Truth be told, the LDS Church got off lightly compared to Dowd’s own. In yet another ridiculous article, she once compared the Catholic Church to Saudi Arabia, a place where “women’s rights were strangled…[in] an inbred and autocratic state.” Dowd does not take her own faith seriously, as she is pro-abortion, pro-gay marriage, and disagrees with official Catholic teachings on many other issues (e.g., birth control, ordination of women). It’s not hard to see why she has a problem with a candidate, especially a conservative one, who accepts his faith’s teachings and lives by them. Which candidate would the pope prefer, a faithful Mormon or an unfaithful Catholic? I think even Maureen Dowd knows the answer to that one.

[DATA BLOCK]:
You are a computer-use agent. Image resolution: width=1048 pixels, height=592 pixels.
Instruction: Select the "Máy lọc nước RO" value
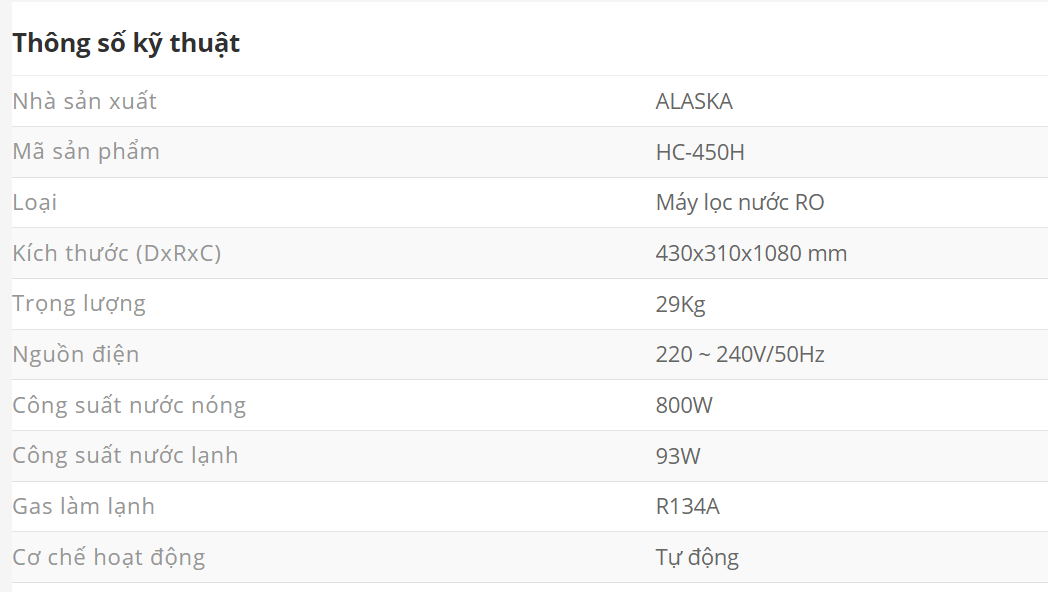(740, 203)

[WHAT THE EXERCISE ASKS]:
In the passage about Maureen Dowd and the Catholic Church, list every issue on which Dowd is said to depart from official Catholic teaching. The material isn't needed for this.

[PROBLEM SOLUTION]:
- Abortion
- Gay marriage
- Birth control
- Ordination of women